- [TASK REQUIREMENTS] Set each line of the material below down word for word, from the first through the line that holds "You are a computer-use", but not the pictures.

+-------+

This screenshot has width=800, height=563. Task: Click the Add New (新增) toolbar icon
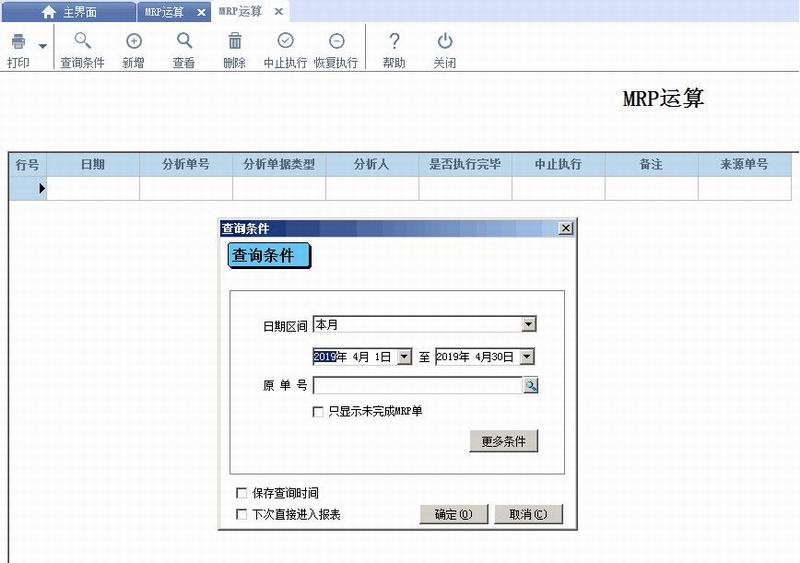133,42
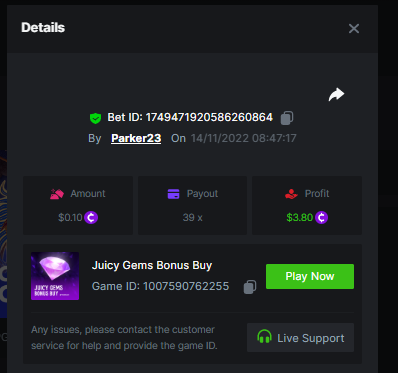Image resolution: width=398 pixels, height=373 pixels.
Task: Open the Juicy Gems Bonus Buy thumbnail
Action: click(x=55, y=276)
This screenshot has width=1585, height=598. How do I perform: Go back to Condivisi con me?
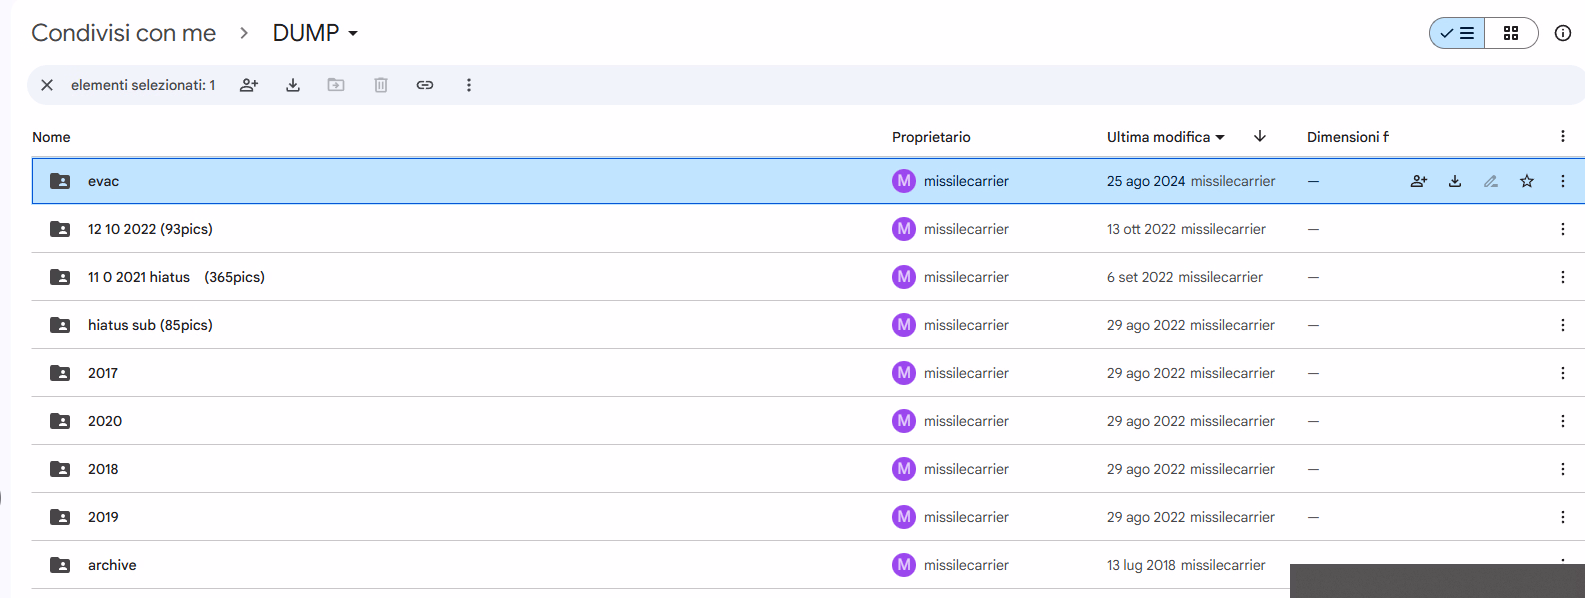point(124,33)
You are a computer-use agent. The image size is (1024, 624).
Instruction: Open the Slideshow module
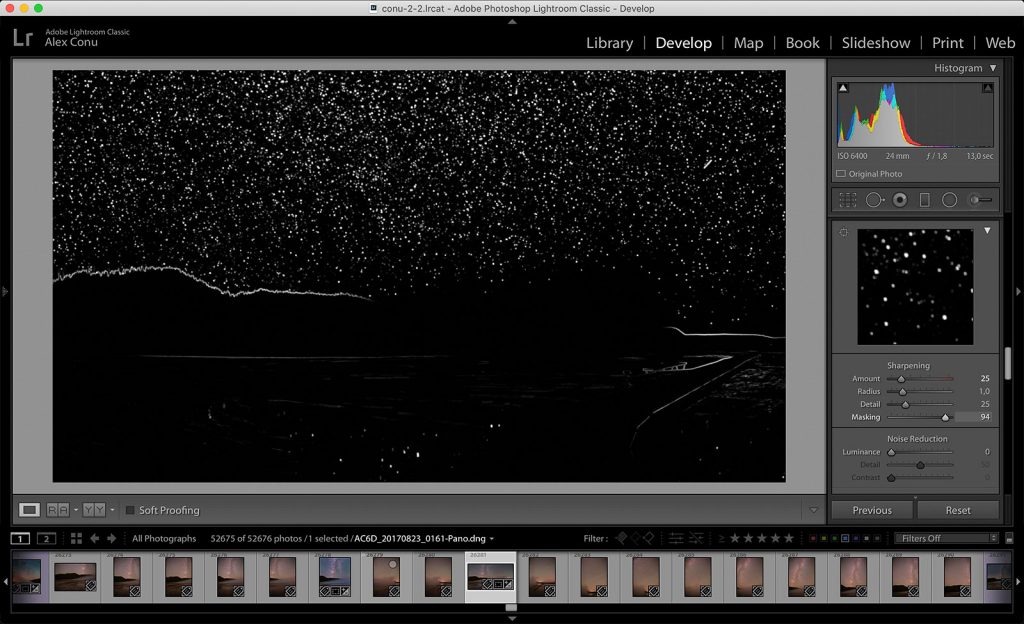(x=876, y=43)
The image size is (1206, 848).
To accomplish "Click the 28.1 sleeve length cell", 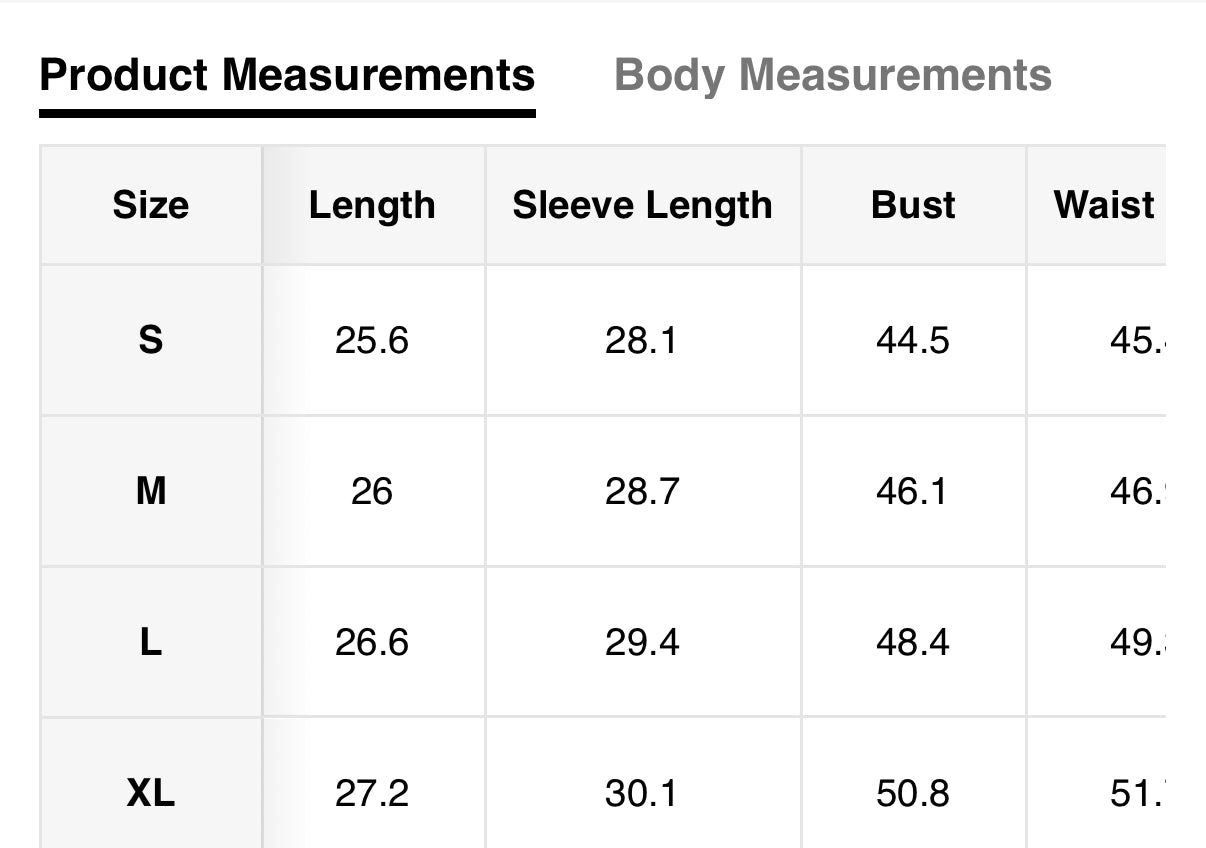I will [x=641, y=341].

+-------+

- [YOUR RESPONSE]
This screenshot has width=800, height=563. Task: Click the Add New (新增) toolbar icon
133,42
Image resolution: width=398 pixels, height=373 pixels.
Task: Open the Juicy Gems Bonus Buy thumbnail
Action: click(x=55, y=276)
This screenshot has width=1585, height=598. How do I perform: Go back to Condivisi con me?
point(124,33)
You are a computer-use agent. The image size is (1024, 624).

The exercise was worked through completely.